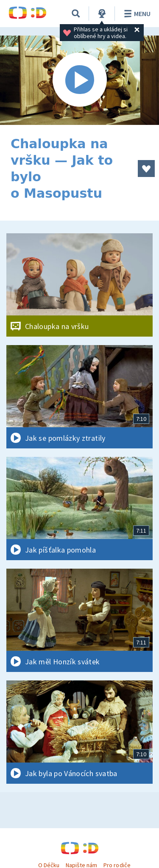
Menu (136, 14)
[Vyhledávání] (76, 14)
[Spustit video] (79, 80)
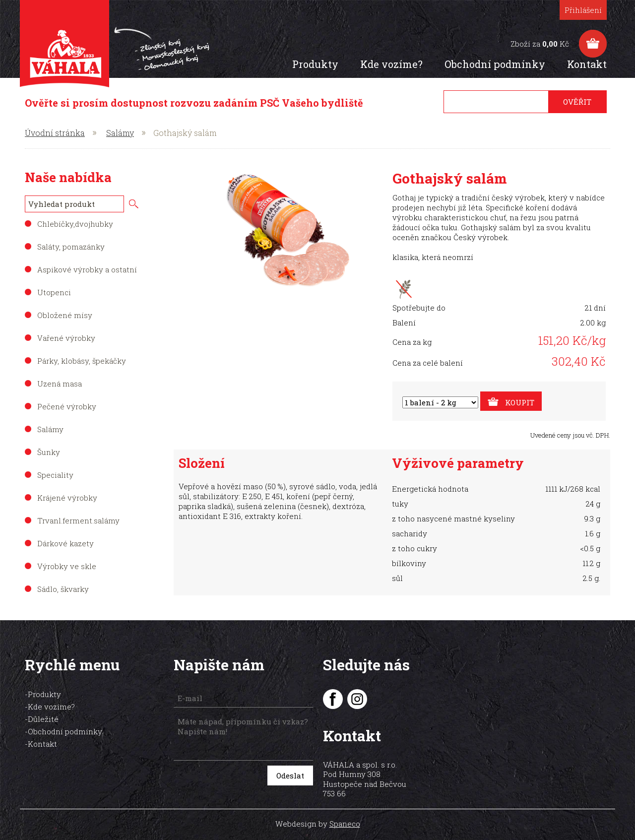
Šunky (49, 452)
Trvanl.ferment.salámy (78, 520)
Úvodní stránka (55, 132)
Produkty (318, 64)
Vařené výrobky (66, 338)
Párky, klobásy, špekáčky (81, 361)
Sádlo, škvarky (63, 589)
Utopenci (54, 292)
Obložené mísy (64, 315)
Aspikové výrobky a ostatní (87, 269)
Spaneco (345, 810)
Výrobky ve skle (66, 566)
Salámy (120, 132)
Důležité (43, 719)
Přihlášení (586, 10)
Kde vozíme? (395, 64)
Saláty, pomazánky (71, 247)
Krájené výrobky (67, 498)
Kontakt (590, 64)
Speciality (55, 475)
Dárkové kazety (65, 543)
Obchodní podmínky (498, 64)
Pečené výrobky (66, 406)
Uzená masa (60, 384)
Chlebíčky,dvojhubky (75, 224)
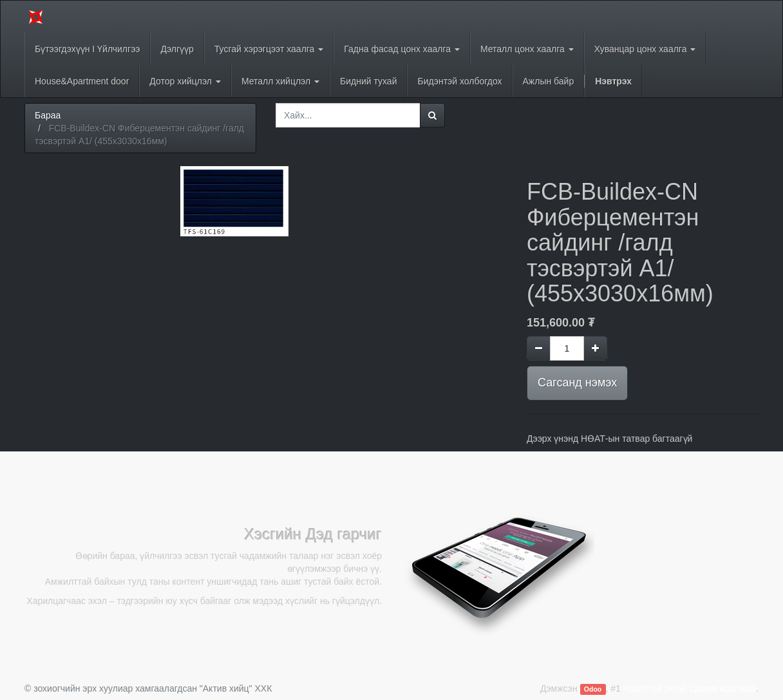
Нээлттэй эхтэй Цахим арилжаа (690, 688)
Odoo (592, 689)
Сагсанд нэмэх (577, 383)
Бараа (48, 115)
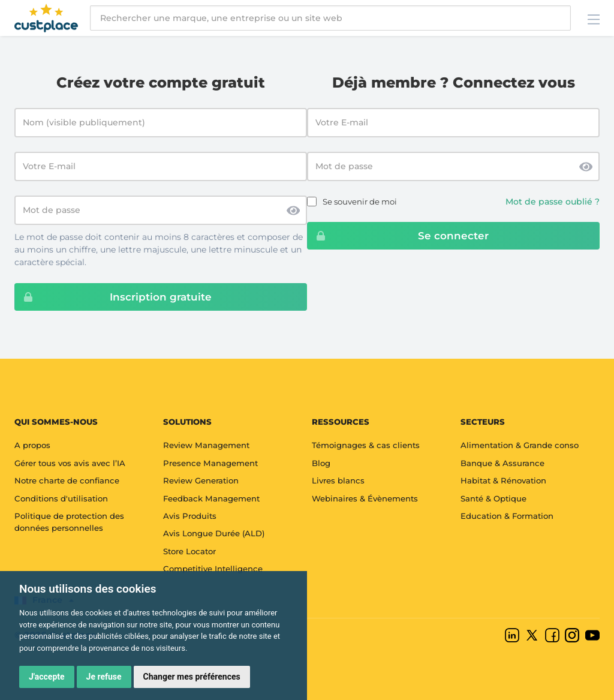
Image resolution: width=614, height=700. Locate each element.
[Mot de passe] (161, 210)
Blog (321, 463)
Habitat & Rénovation (503, 480)
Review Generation (201, 480)
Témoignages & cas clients (366, 445)
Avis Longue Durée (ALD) (213, 533)
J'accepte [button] (47, 677)
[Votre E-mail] (161, 166)
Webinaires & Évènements (365, 498)
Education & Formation (507, 516)
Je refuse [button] (104, 677)
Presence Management (210, 463)
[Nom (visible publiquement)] (161, 122)
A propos (32, 445)
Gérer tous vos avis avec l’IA (70, 463)
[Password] (453, 166)
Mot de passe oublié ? (552, 202)
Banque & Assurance (502, 463)
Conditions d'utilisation (61, 498)
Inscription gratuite (113, 297)
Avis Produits (189, 516)
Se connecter (398, 236)
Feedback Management (211, 498)
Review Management (206, 445)
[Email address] (453, 122)
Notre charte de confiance (67, 480)
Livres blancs (338, 480)
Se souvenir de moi (360, 202)
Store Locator (189, 551)
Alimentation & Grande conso (519, 445)
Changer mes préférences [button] (192, 677)
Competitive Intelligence (213, 569)
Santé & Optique (493, 498)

● ● ● ● ● ● ●

## EXERCISE BRIEF
Rewrite every line of the items above, changing "Management" to "Gestion" wherever it occurs and keeping everything else the same. Leave out the picture lines.

## FULL OUTPUT
Menu (136, 14)
[Vyhledávání] (76, 14)
[Spustit video] (79, 80)
Šunky (49, 452)
Trvanl.ferment.salámy (78, 520)
Úvodní stránka (55, 132)
Produkty (318, 64)
Vařené výrobky (66, 338)
Párky, klobásy, špekáčky (81, 361)
Sádlo, škvarky (63, 589)
Utopenci (54, 292)
Obložené mísy (64, 315)
Aspikové výrobky a ostatní (87, 269)
Spaneco (345, 810)
Výrobky ve skle (66, 566)
Salámy (120, 132)
Důležité (43, 719)
Přihlášení (586, 10)
Kde vozíme? (395, 64)
Saláty, pomazánky (71, 247)
Krájené výrobky (67, 498)
Kontakt (590, 64)
Speciality (55, 475)
Dárkové kazety (65, 543)
Obchodní podmínky (498, 64)
Pečené výrobky (66, 406)
Uzená masa (60, 384)
Chlebíčky,dvojhubky (75, 224)
Нээлттэй эхтэй Цахим арилжаа (690, 688)
Odoo (592, 689)
Сагсанд нэмэх (577, 383)
Бараа (48, 115)
Image resolution: width=614, height=700. Locate each element.
[Mot de passe] (161, 210)
Blog (321, 463)
Habitat & Rénovation (503, 480)
Review Generation (201, 480)
Témoignages & cas clients (366, 445)
Avis Longue Durée (ALD) (213, 533)
J'accepte [button] (47, 677)
[Votre E-mail] (161, 166)
Webinaires & Évènements (365, 498)
Education & Formation (507, 516)
Je refuse [button] (104, 677)
Presence Gestion (210, 463)
[Nom (visible publiquement)] (161, 122)
A propos (32, 445)
Gérer tous vos avis avec l’IA (70, 463)
[Password] (453, 166)
Mot de passe oublié ? (552, 202)
Banque & Assurance (502, 463)
Conditions d'utilisation (61, 498)
Inscription gratuite (113, 297)
Avis Produits (189, 516)
Se connecter (398, 236)
Feedback Gestion (211, 498)
Review Gestion (206, 445)
[Email address] (453, 122)
Notre charte de confiance (67, 480)
Livres blancs (338, 480)
Se souvenir de moi (360, 202)
Store Locator (189, 551)
Alimentation & Grande conso (519, 445)
Changer mes préférences [button] (192, 677)
Competitive Intelligence (213, 569)
Santé & Optique (493, 498)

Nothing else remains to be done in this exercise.